To avoid the ricks from the mismatched struct ConnectionType, the module side check the version strictly(so does valkey-tls.so) like:

    /* Connection modules MUST be part of the same build as valkey. */
    if (strcmp(REDIS_BUILD_ID_RAW, serverBuildIdRaw())) {
        serverLog(LL_NOTICE, "Connection type %s was not built together with the valkey-server used.", CONN_TYPE_RDMA);
        return VALKEYMODULE_ERR;
    }

Once the core connection abstraction changes, all the connection types should do compat work, this rule is also applicative for rdma. I volunteer to maintain this rdma support.

PS: I have experience on open source community like Linux kernel, QEMU, Redis, SPDK, libiscsi, tgt, atop, utils-linux and procps-ns.

Is it possible to use TLS with RDMA?

As far as I can see, we can't use TLS with RDMA currently. I read document of openssl Abstract Record Layer, TLS with RDMA is workable in theory. But it would be amount of work.

pizhenwei avatar May 27 '24 02:05 pizhenwei

@pizhenwei Thanks for your contribution and @hz-cheng Thanks for your perfect number.
First, I need to say I like this feature. But I have 3 curious points here

  1. In the RDMA.md, you mentioned that Valkey Over RDMA is only supported by Linux, I am not sure if it is supported by Centos and MacOS? Or you mean it is not supported by Windows?

  2. Is there possible to integrate with core codes directly instead of working as a module in Valkey? any risky or difficulty?
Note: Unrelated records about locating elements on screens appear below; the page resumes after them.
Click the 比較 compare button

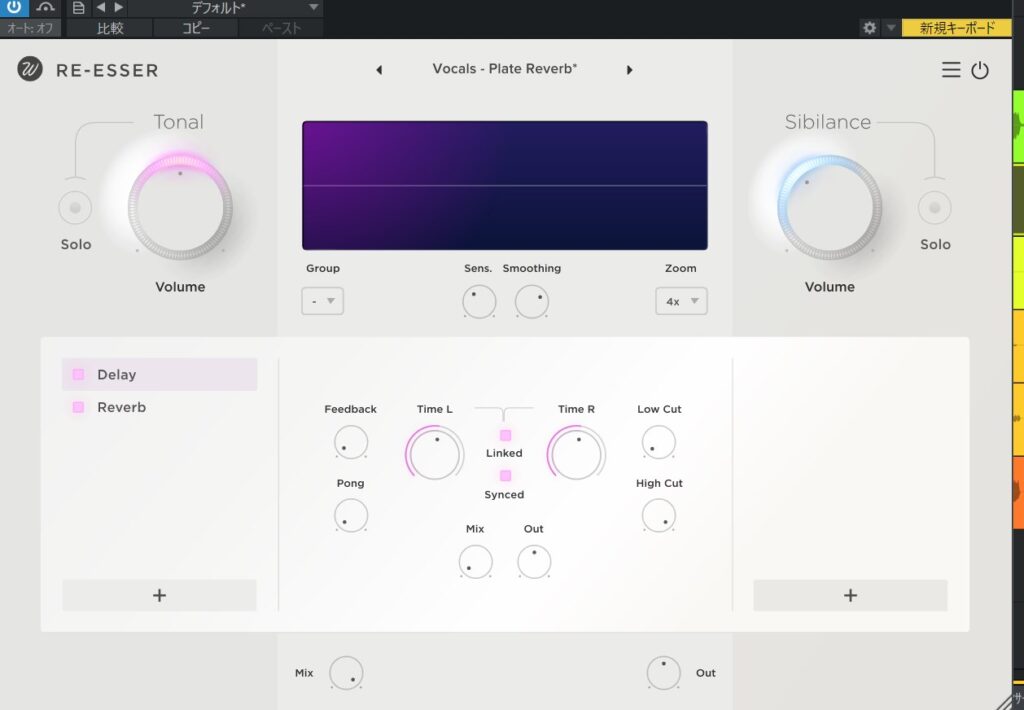pos(110,28)
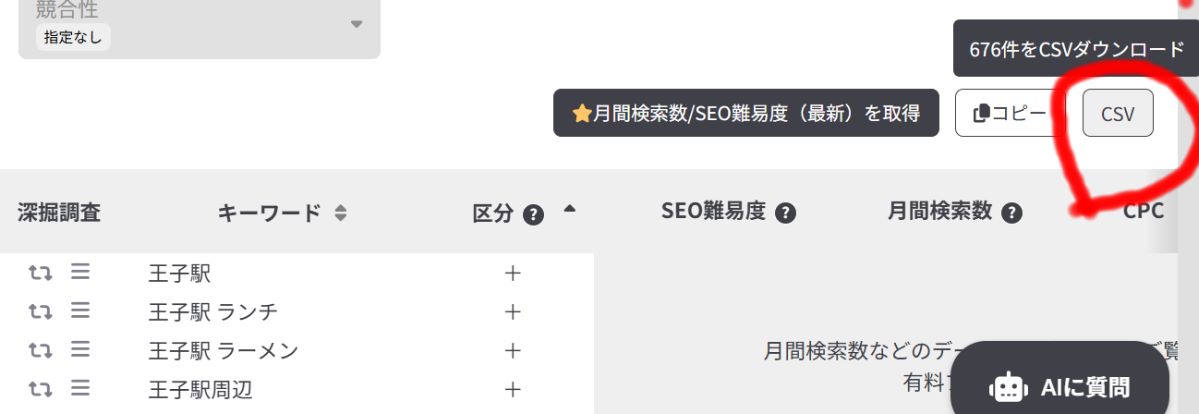Sort by the キーワード column arrows

[341, 213]
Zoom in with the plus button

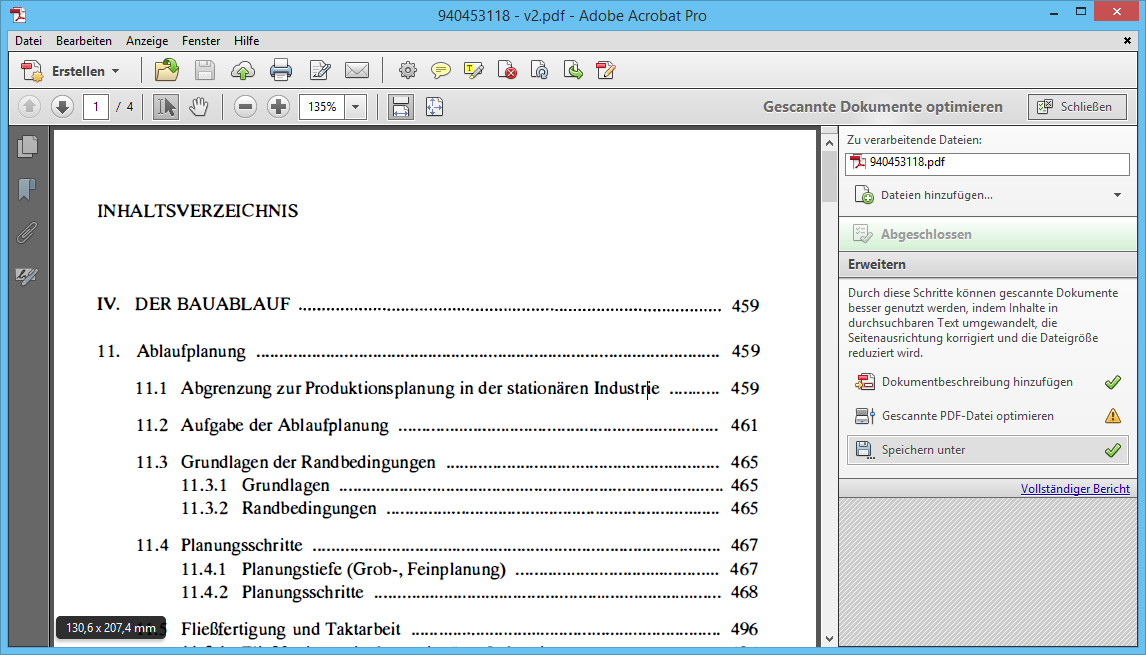(279, 107)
  3. You mention both RDMA and TCP enable at the same time? Is there any benefit for it? it means some specific clients or replica nodes connect to RDMA port? Could you please describe a little bit more? Thanks

Let's core team member discuss this important feature, and send you feedback ASAP, Thanks

hwware avatar May 28 '24 18:05 hwware

@pizhenwei Thanks for your contribution and @hz-cheng Thanks for your perfect number. First, I need to say I like this feature. But I have 3 curious points here

  1. In the RDMA.md, you mentioned that Valkey Over RDMA is only supported by Linux, I am not sure if it is supported by Centos and MacOS? Or you mean it is not supported by Windows?
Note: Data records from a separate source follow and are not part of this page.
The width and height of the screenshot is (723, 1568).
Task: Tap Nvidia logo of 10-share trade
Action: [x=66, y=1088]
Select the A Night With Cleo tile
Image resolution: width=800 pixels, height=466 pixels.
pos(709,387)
There are two parts of this PR:

  • Valkey Over RDMA protocol. This defines the transmission type RC(like TCP), communication commands, and payload exchange mechanism. This depends on RDMA(aka Infiniband) specification only, but OS and hardware independent.
  • The implement of Linux. I developed and tested this feature on Ubuntu 2004/2204 and Debian 9/10. I guess @hz-cheng tested this on a newer version of Linux distribution because erdma got supported recently. I don't test it on CentOS/RHEL/Suse, but I believe it should work fine if hardware driver is ready.

I have no experience on windows RDMA, I read document and found that windows does support RDMA, but not Linux style Verbs API. This means that we need a windows version in the future. (I imagine rdma-windows.c is needed).
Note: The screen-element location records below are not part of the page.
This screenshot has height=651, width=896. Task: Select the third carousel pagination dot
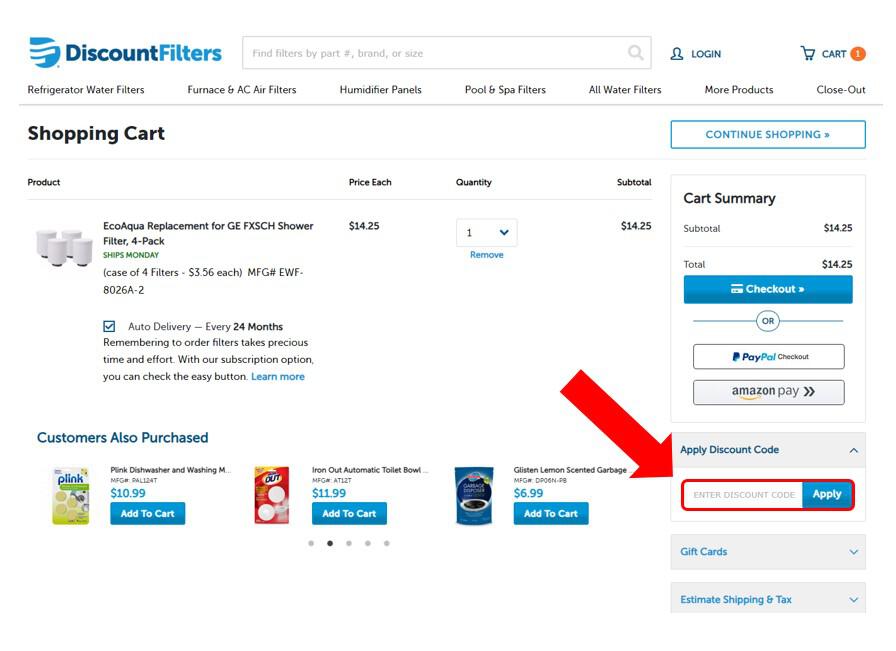[x=348, y=543]
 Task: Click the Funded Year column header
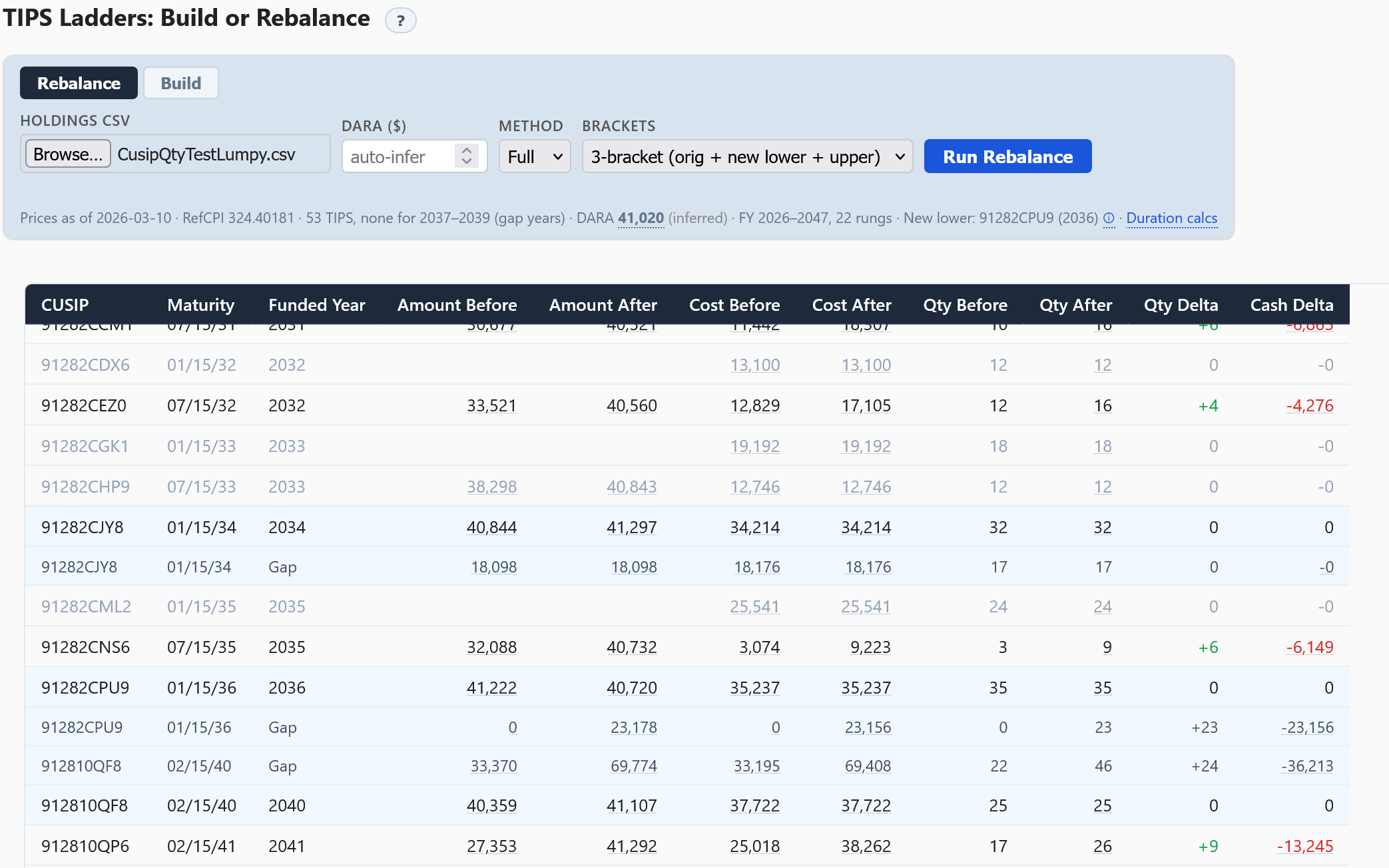pos(316,305)
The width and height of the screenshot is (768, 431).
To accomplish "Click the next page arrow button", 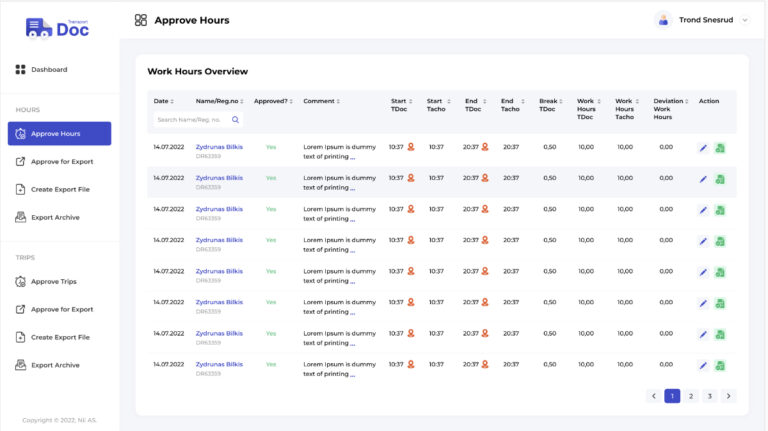I will point(729,396).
  1. Is there possible to integrate with core codes directly instead of working as a module in Valkey? any risky or difficulty?

It's quite easy to build RDMA support into Valkey with a few lines change. If so, the valkey-server has to link libibvers.so and librdmacm.so.

Let's look at the dynamic shared libraries of module version:

# ldd valkey-server 
	linux-vdso.so.1 (0x00007ffdbc546000)
	libm.so.6 => /lib/x86_64-linux-gnu/libm.so.6 (0x00007f41f0fa1000)
	libc.so.6 => /lib/x86_64-linux-gnu/libc.so.6 (0x00007f41f0800000)
	/lib64/ld-linux-x86-64.so.2 (0x00007f41f10a8000)
# ldd valkey-rdma.so 
	linux-vdso.so.1 (0x00007fff83bbb000)
	librdmacm.so.1 => /lib/x86_64-linux-gnu/librdmacm.so.1 (0x00007f7e7c29e000)
	libibverbs.so.1 => /lib/x86_64-linux-gnu/libibverbs.so.1 (0x00007f7e7c27b000)
	libc.so.6 => /lib/x86_64-linux-gnu/libc.so.6 (0x00007f7e7c000000)
	libnl-3.so.200 => /lib/x86_64-linux-gnu/libnl-3.so.200 (0x00007f7e7c258000)
	/lib64/ld-linux-x86-64.so.2 (0x00007f7e7c2f5000)
	libnl-route-3.so.200 => /lib/x86_64-linux-gnu/libnl-route-3.so.200 (0x00007f7e7bf7d000)

If a user starts valkey-server with rdma module, valkey-server loads the additional shared libraries on demand.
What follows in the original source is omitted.